SingleTrac | Sony | Shooter/Flight Sim | 1995
SingleTrac's first big PlayStation hit walked a clever tightrope between the past and the future. With its bleeding-edge (for 1995) 3D visuals and open-ended level design, Warhawk brought console-based flight combat to a new plateau of excitement. On the other hand, the game itself had a compact, arcade-inspired sensibility, emphasizing blistered-thumb shooting over all else. Intense, cool, and often funny, the original Warhawk may not look as slick as its PS3 sequel, but it just might be more fun.

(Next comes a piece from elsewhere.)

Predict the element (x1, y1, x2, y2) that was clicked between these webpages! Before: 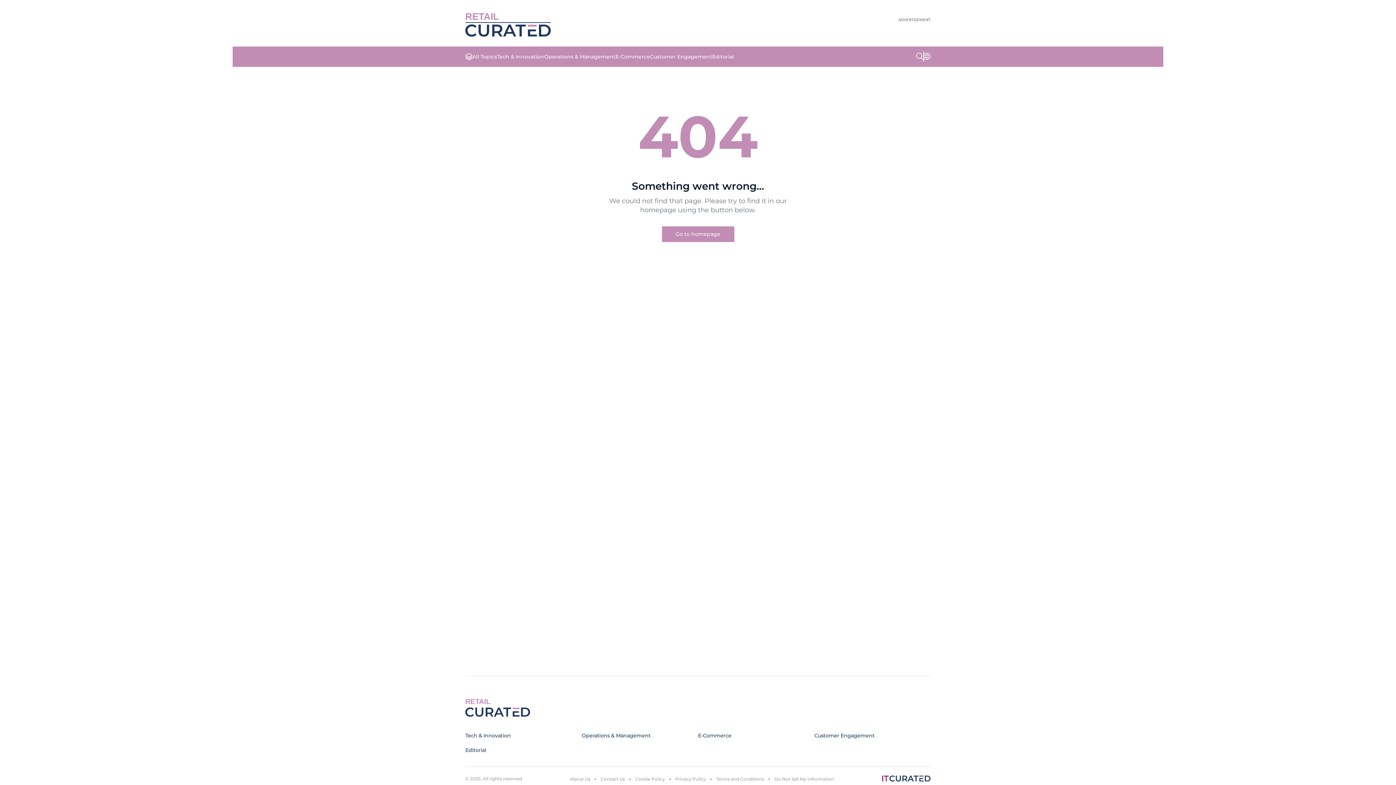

Psygnosis | Sony | Racing | 1995
There were lots of 32-bit games before Wipeout, but 32-bit gaming didn't really begin until Wipeout arrived. If PlayStation was the answer to Nintendo's Super NES, Wipeout was the next-generation version of F-Zero: A blazing fast futuristic racer with unconventional track designs and an element of aggression (and even a touch of Mario Kart's combat). But rather than mimic F-Zero's gentle, comic book version of sci-fi, Wipeout looked to sleek '90s European graphic design, creating an aesthetic wed to the present day and the future all at once. There are fancier racers on PlayStation, but the original Wipeout still has a lot of oomph.